Will you print these lines word for word, starting at the line containing "Given: Click the 76-82 bust measurement cell" and ending at the line containing "This screenshot has height=808, width=1651.", with the pictures left out?

=== Data for this task ===
--- BEGIN ---
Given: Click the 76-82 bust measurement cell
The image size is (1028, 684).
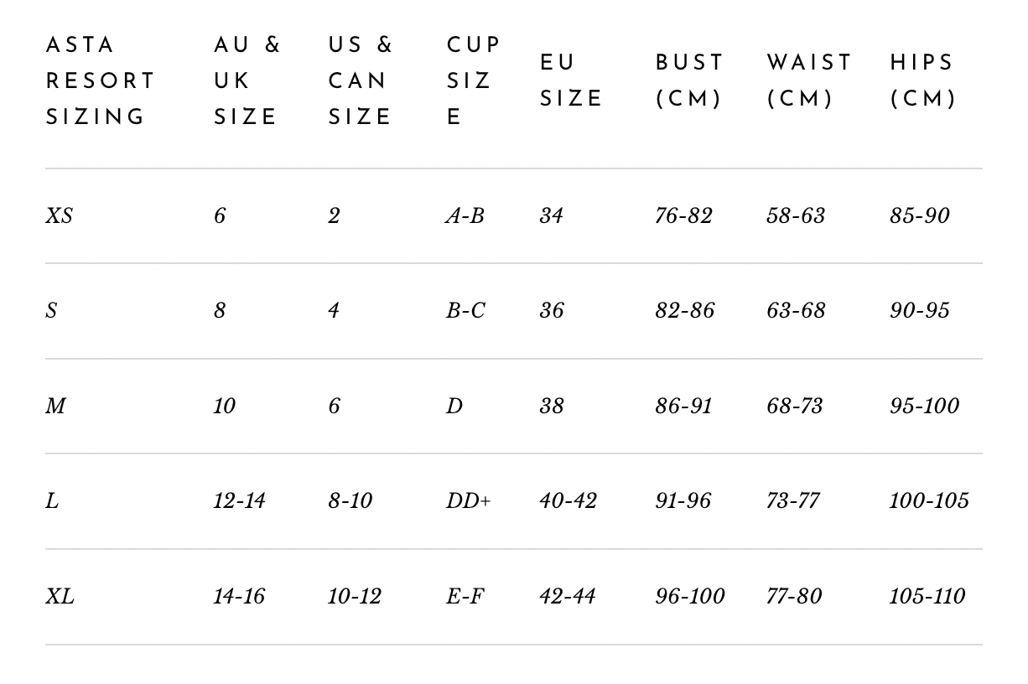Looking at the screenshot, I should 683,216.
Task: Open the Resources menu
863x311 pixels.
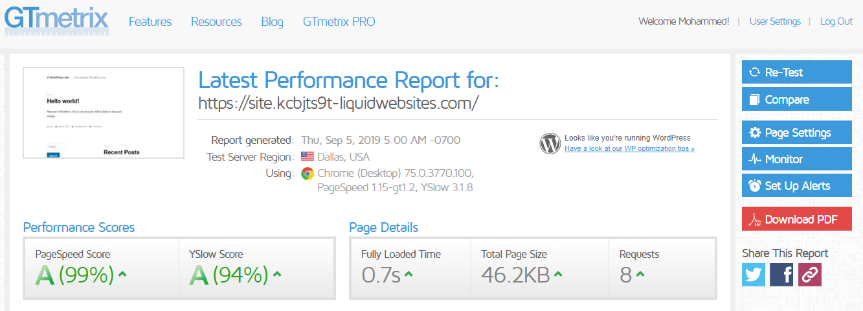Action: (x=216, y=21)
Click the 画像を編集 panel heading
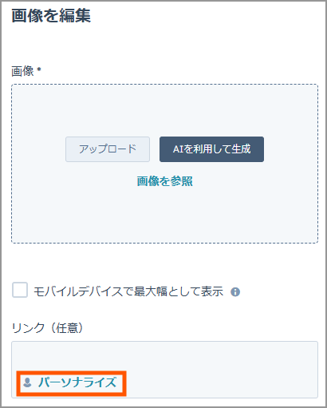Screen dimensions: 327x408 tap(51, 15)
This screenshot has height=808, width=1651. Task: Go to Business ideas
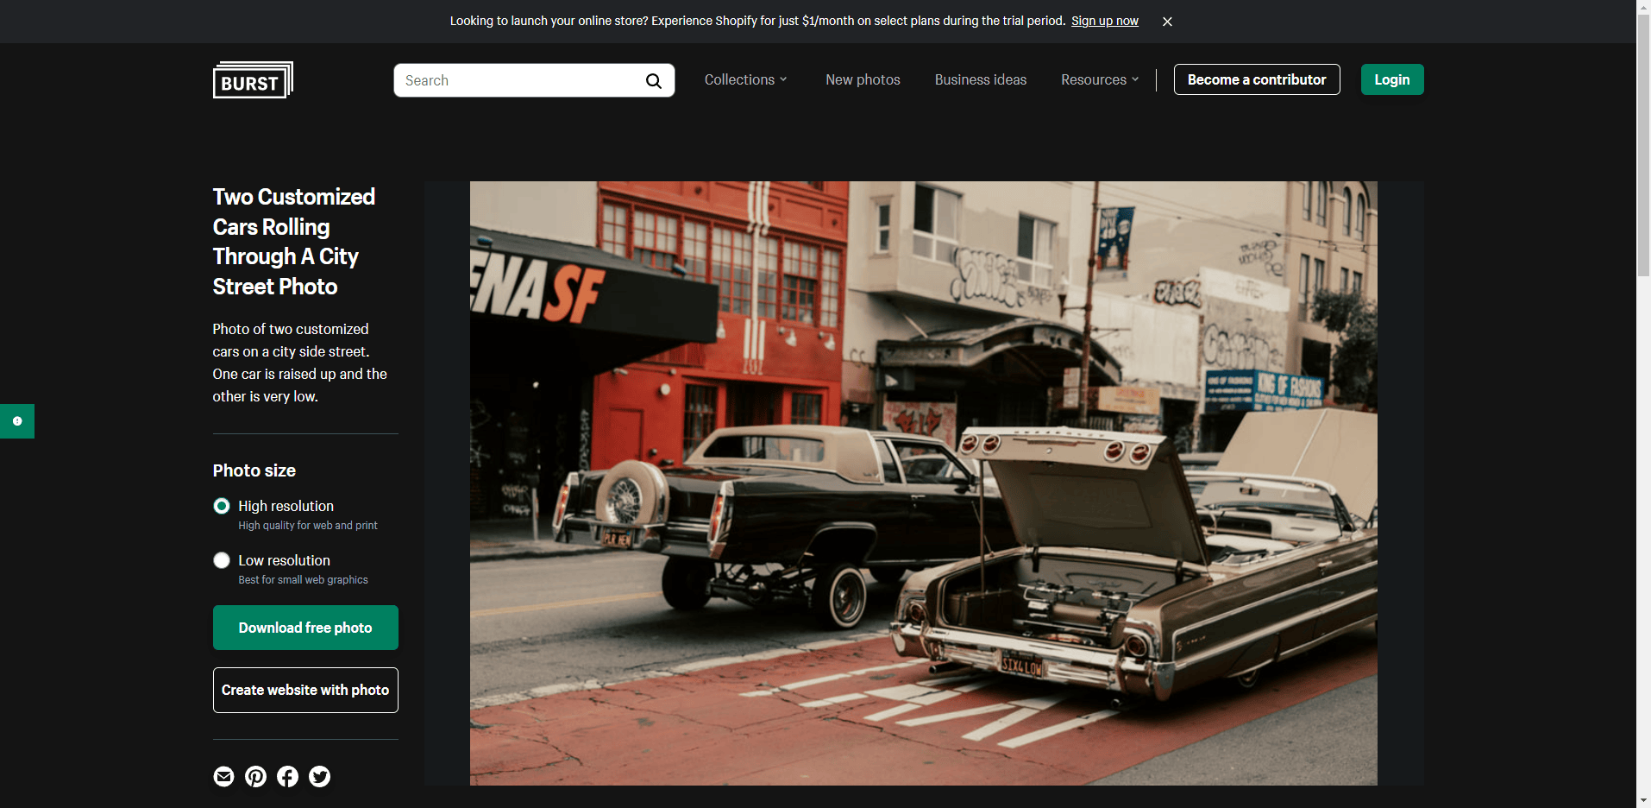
--- END ---
--- BEGIN ---
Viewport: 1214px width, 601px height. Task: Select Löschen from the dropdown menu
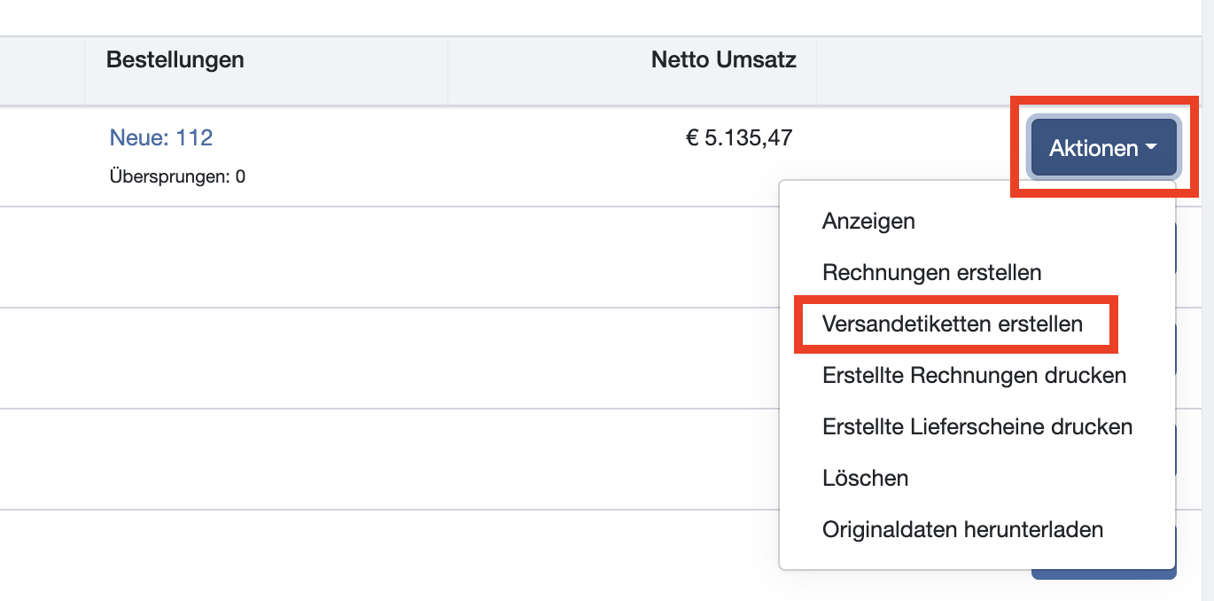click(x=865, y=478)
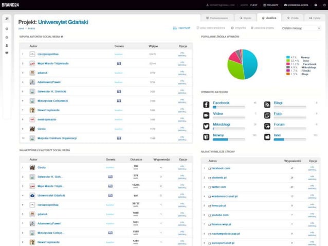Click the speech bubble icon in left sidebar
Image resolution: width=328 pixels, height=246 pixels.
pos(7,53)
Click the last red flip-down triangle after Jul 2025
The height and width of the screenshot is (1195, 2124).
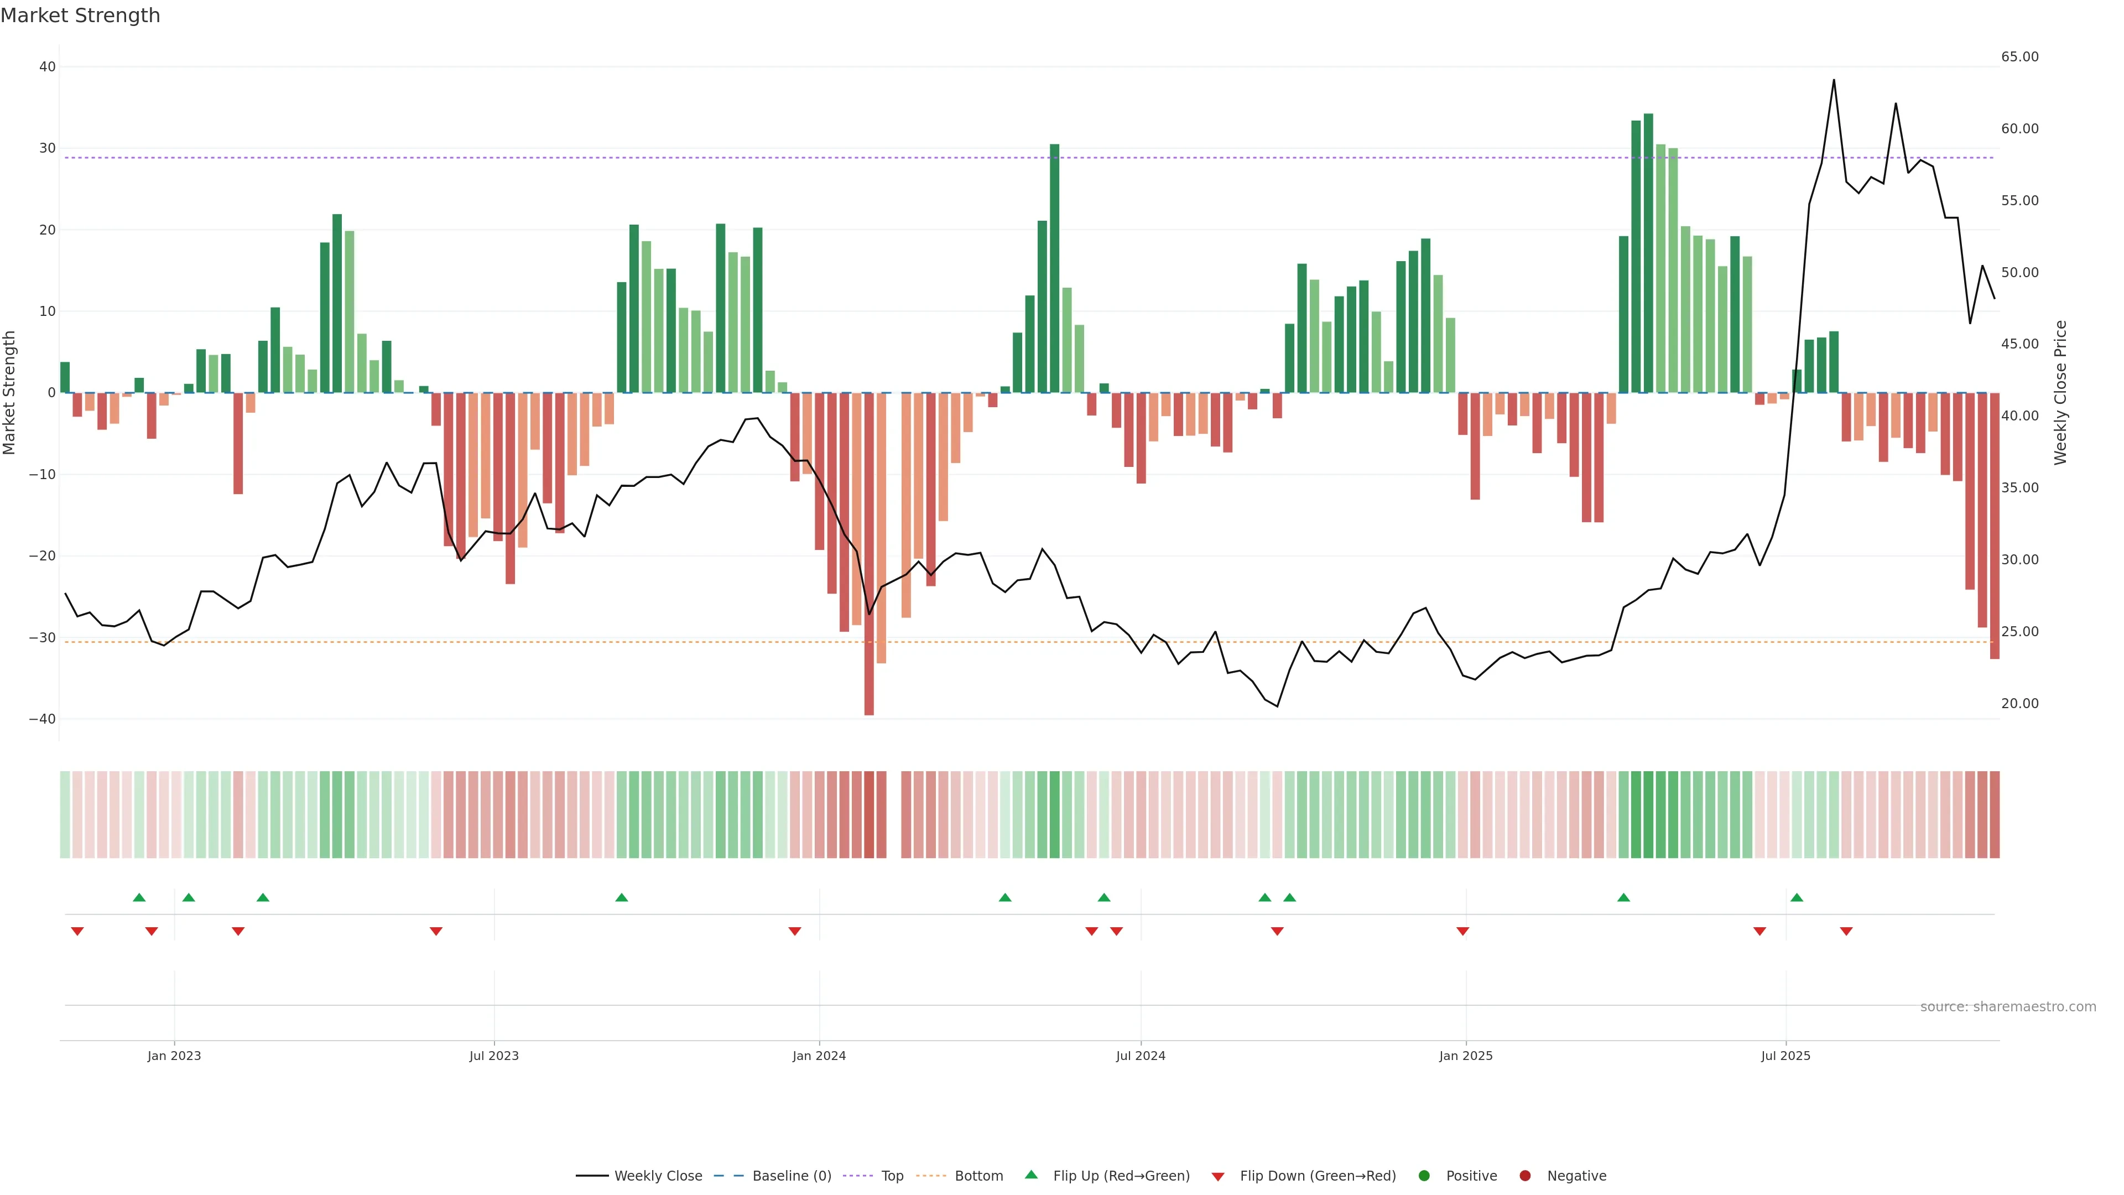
--- END ---
--- BEGIN ---
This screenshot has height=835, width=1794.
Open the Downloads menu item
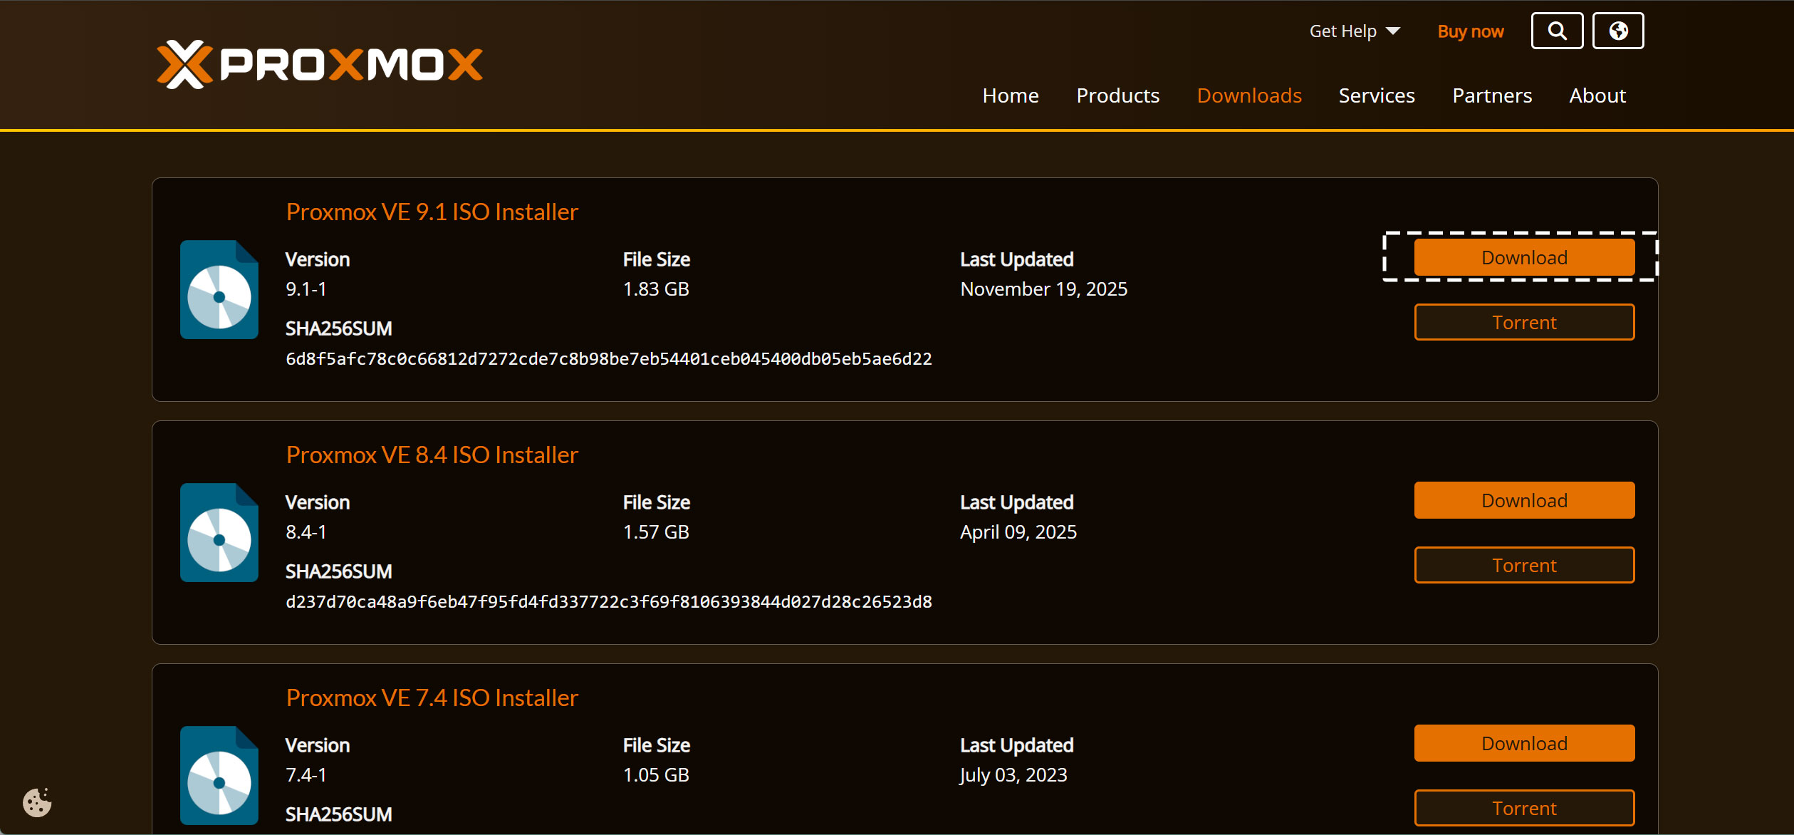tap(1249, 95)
--- END ---
=== Reply ===
Given: Click the 76-82 bust measurement cell
The image size is (1028, 684).
Looking at the screenshot, I should 683,216.
Task: Open the Resources menu
863x311 pixels.
Action: (x=216, y=21)
Click the 画像を編集 panel heading
Screen dimensions: 327x408 tap(51, 15)
This screenshot has height=808, width=1651. Task: Go to Business ideas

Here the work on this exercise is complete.